Ferguson: Women drivers (2-9-44)

The Pittsburgh Press (February 9, 1944)


Ferguson: Women drivers

By Mrs. Walter Ferguson

I remember when I first learned to drive an auto. My third baby had just arrived. Dad was at the office all day and big brother was in school. In order to get places and back soon enough to provide the necessary sustenance for the newcomer, I simply had to master the danged thing.

“You’ll never be able to do it, Mom,” said the first-born. His father was equally pessimistic. He said:

You’ll probably break your neck and be maimed for life.

When I plucked up courage to get behind the steering wheel, the two yelled conflicting commands, making side remarks about woman’s place being in the home and general feminine ignorance of machinery. I didn’t learn to drive that day.

But one day I got mad at both and flounced into the house. After soothing my ruffled feelings, they considered the matter closed.
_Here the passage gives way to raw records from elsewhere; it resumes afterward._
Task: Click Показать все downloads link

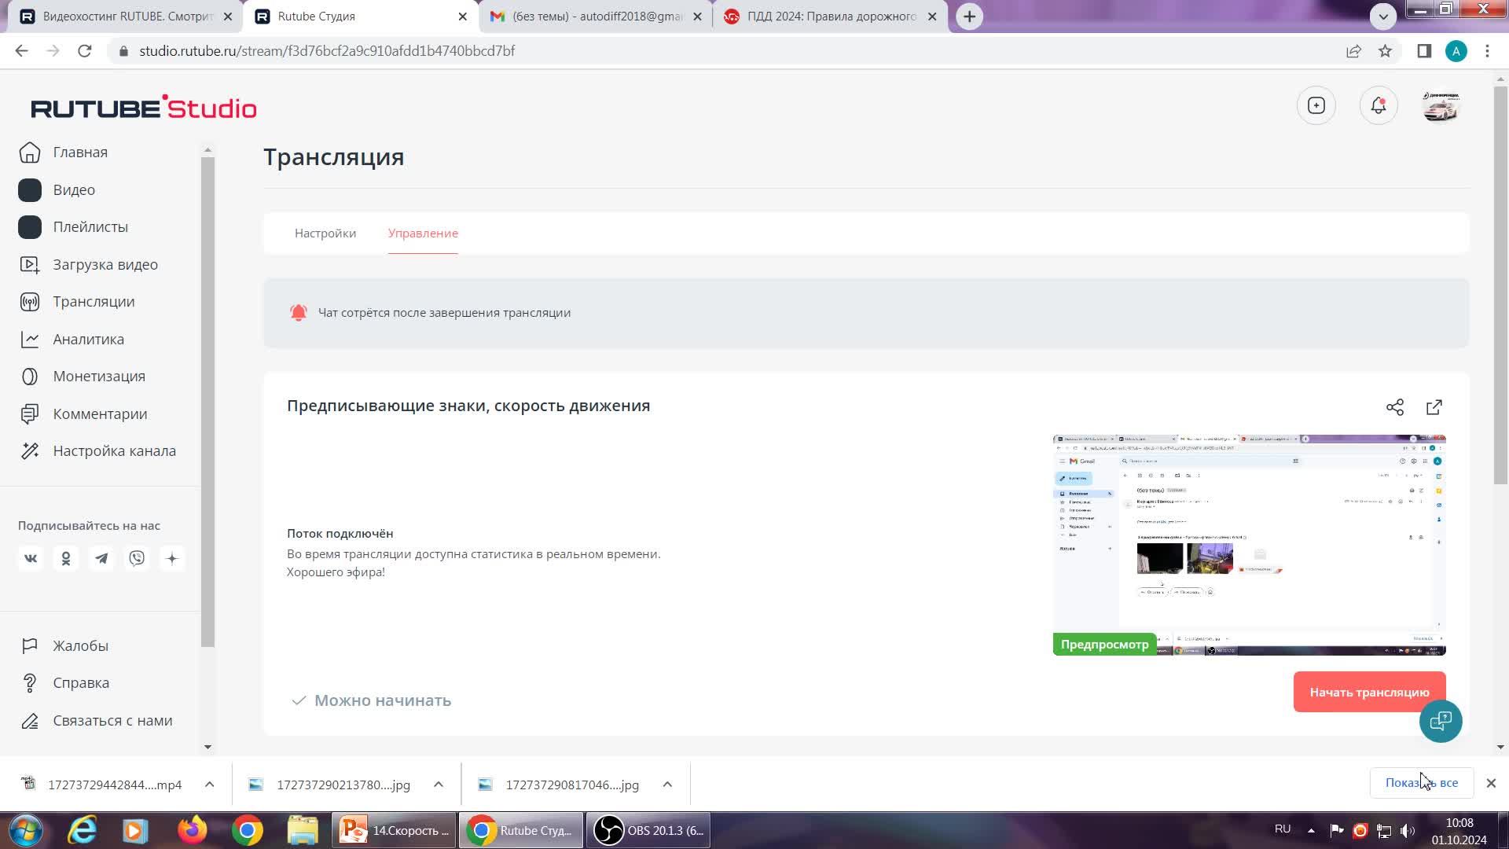Action: click(x=1420, y=783)
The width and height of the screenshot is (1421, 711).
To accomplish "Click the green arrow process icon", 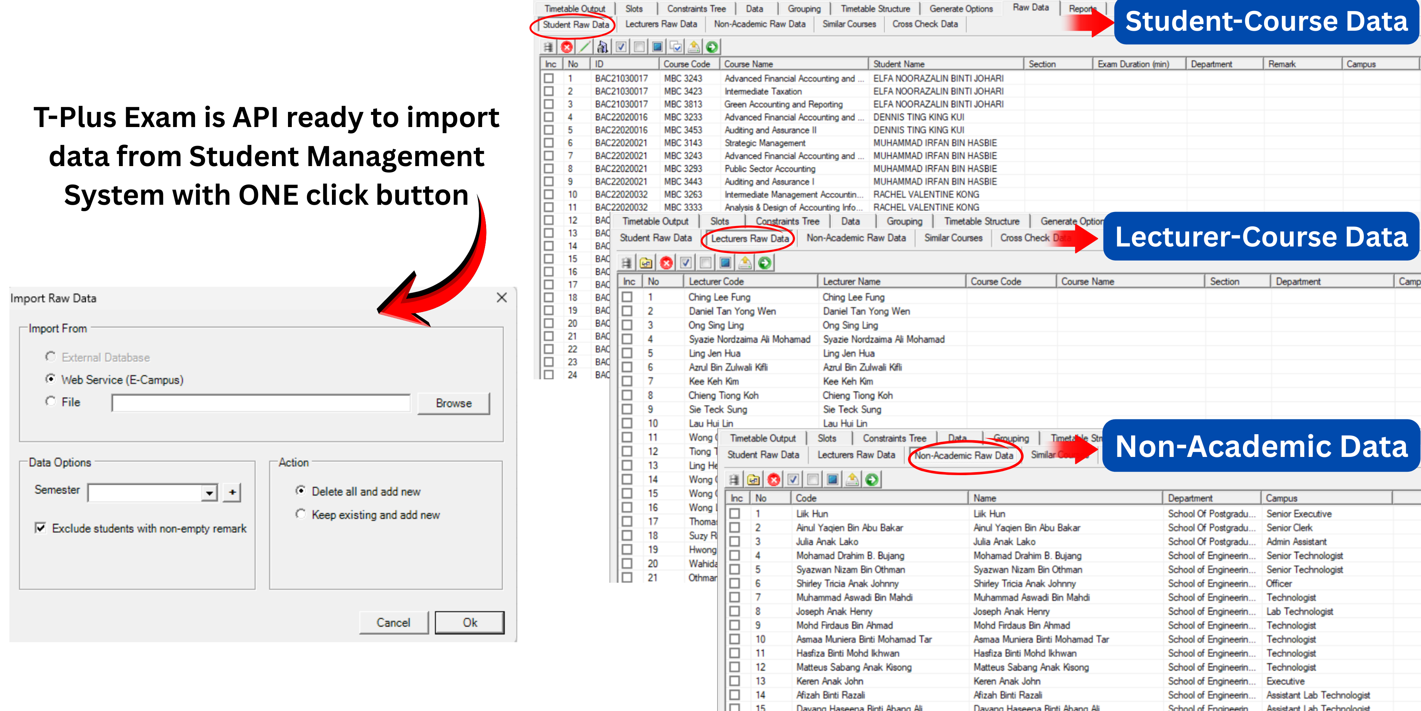I will click(711, 47).
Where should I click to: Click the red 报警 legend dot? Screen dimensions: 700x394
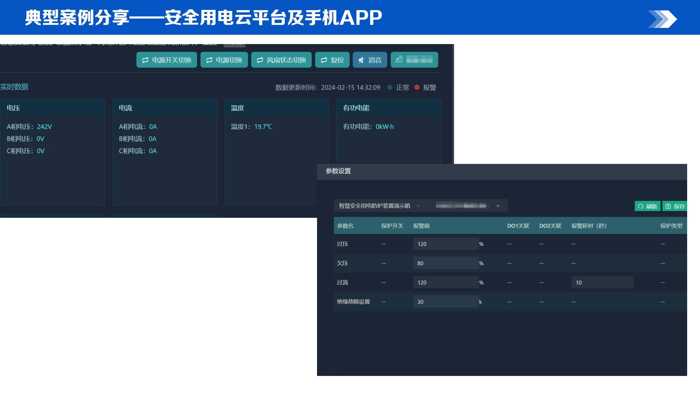coord(417,87)
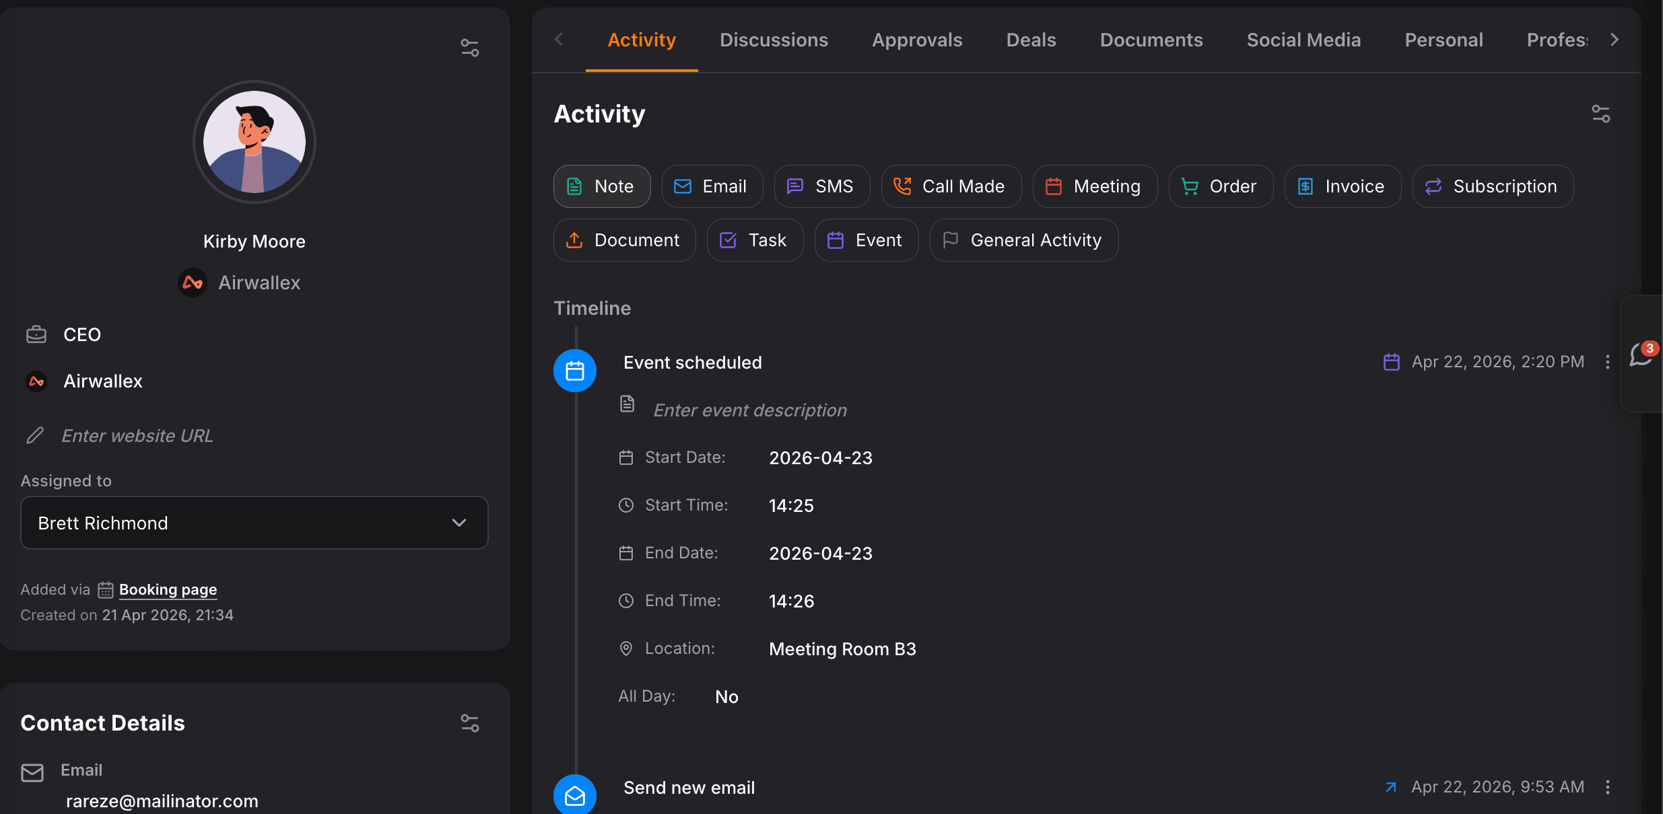Open chat notifications icon with badge

coord(1641,354)
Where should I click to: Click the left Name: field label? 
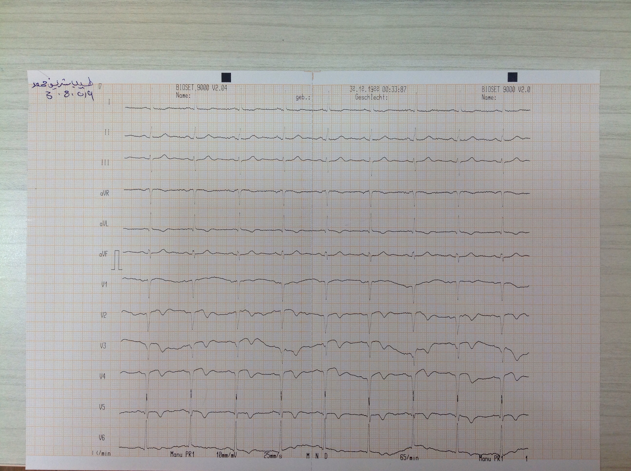(183, 96)
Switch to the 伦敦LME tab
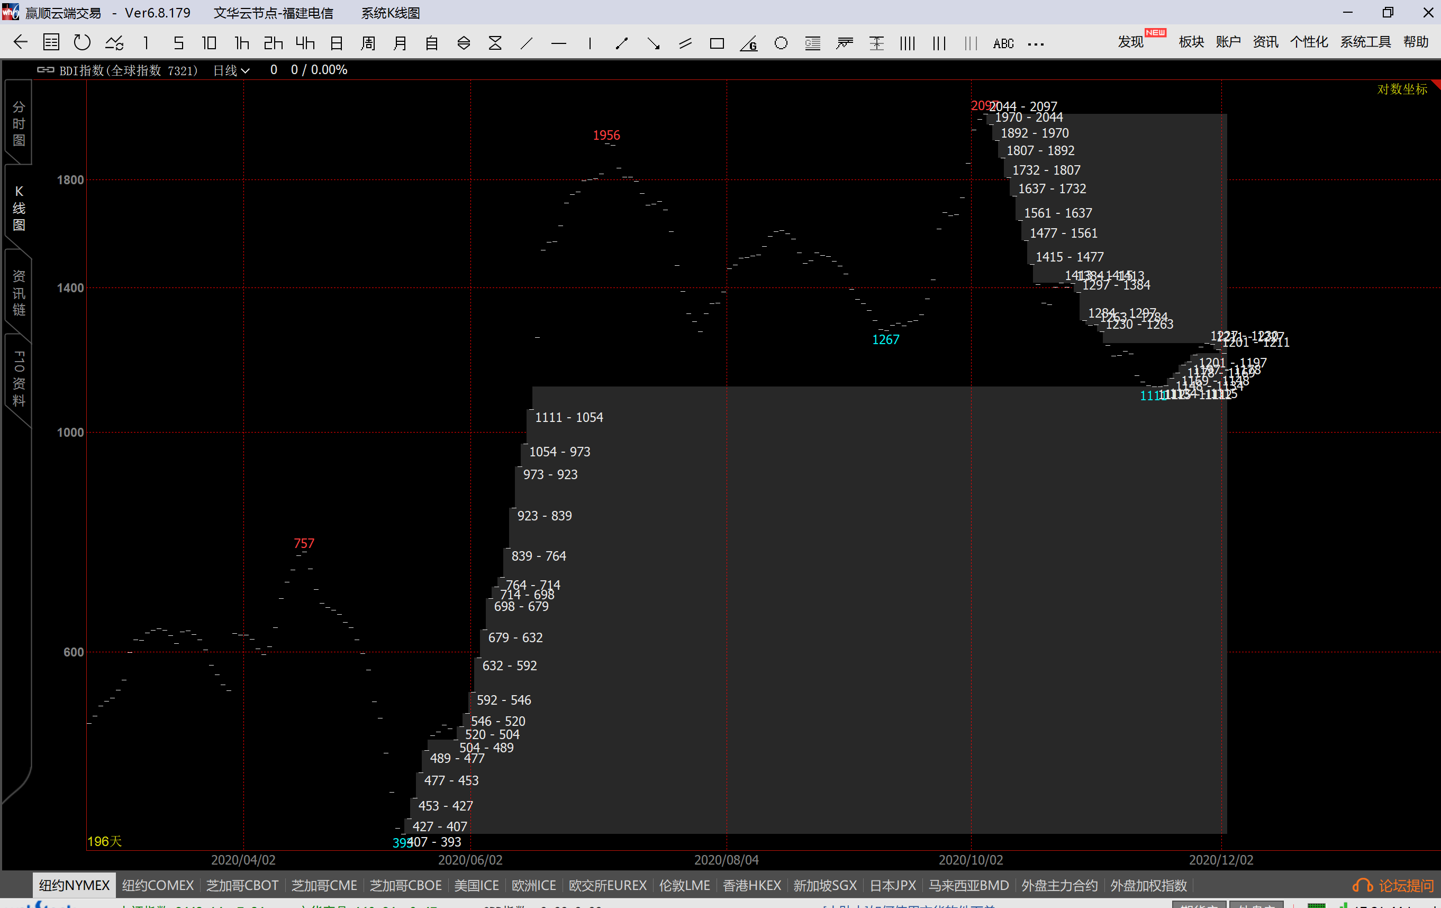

Mom realized her limitations and had given up.

But Mom called in a sister who was a more tactful teacher, and a week later the male Fergusons were stricken dumb at the sight of unteachable but intractable Mom honking up the driveway.

“Where have you been?” they screamed.

“Oh, everywhere,” I replied in scorn.

I am moved to these reminiscences by a little newspaper item which said that:

According to a company executive, buses driven by women require 20% less gasoline and 40% fewer repairs than those driven by men.